Before I resubmit this, let us see if anyone has an opinion regarding
the following:
As you might have noticed, I moved the initialization of nbr_self to a
later point until
all of the interface parameters are initialized, in ospfd.c when we add
interfaces to ospf.
I also added an assertion to delete neighbor function to make sure we
are not freeing
a neighbor structure with live references to it.

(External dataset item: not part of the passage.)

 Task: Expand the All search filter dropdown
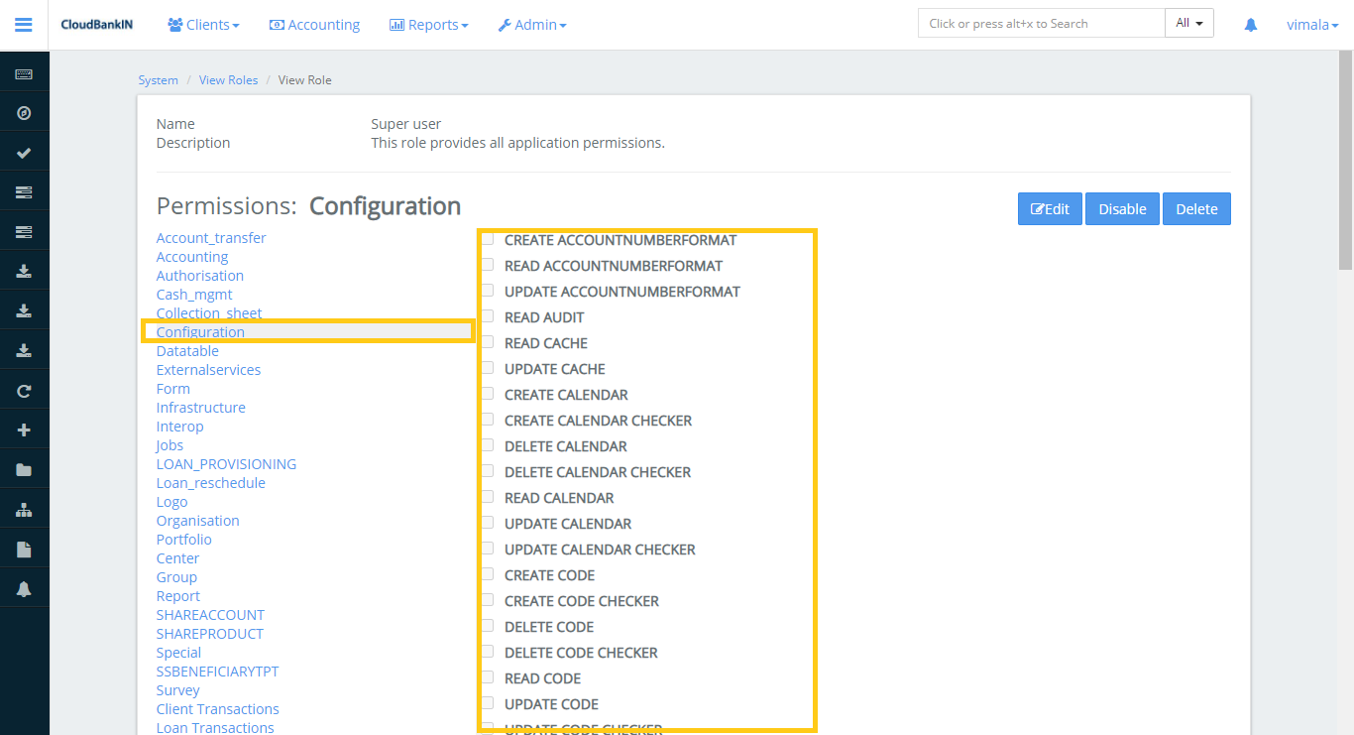pyautogui.click(x=1188, y=22)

I was wondering if I have to delay the initialization of nbr_self even
further until we
get an interface up event. Given that there is a chance the router id
might not be initialized
yet, or more interface configurations commands, nbr_self might be reset
anyway.
There are two ways to do this. reset nbr_self every time there is an
up/down event,
or initialize it once and keep it set until there is an explicit even
that requires resetting
it, such as changing the router id or changing the link type or address.
There are several spots
in the code that need to be made aware of the fact that nbr_self could
be NULL, but that
should be straight forward. So, the options to move forward with this
are:
1- consider the patch enough as it stands
2- initialize nbr_self with the first interface up event and
keep it set as long as we have everything to keep it set
3- set self_nbr to NULL with interface down events, and reset with up
events.
Cheers.
Jafar
On 2016-04-15 18:15, Jafar Al-Gharaibeh wrote:
ospfd keeps a list of neighbor routers for each configured interface.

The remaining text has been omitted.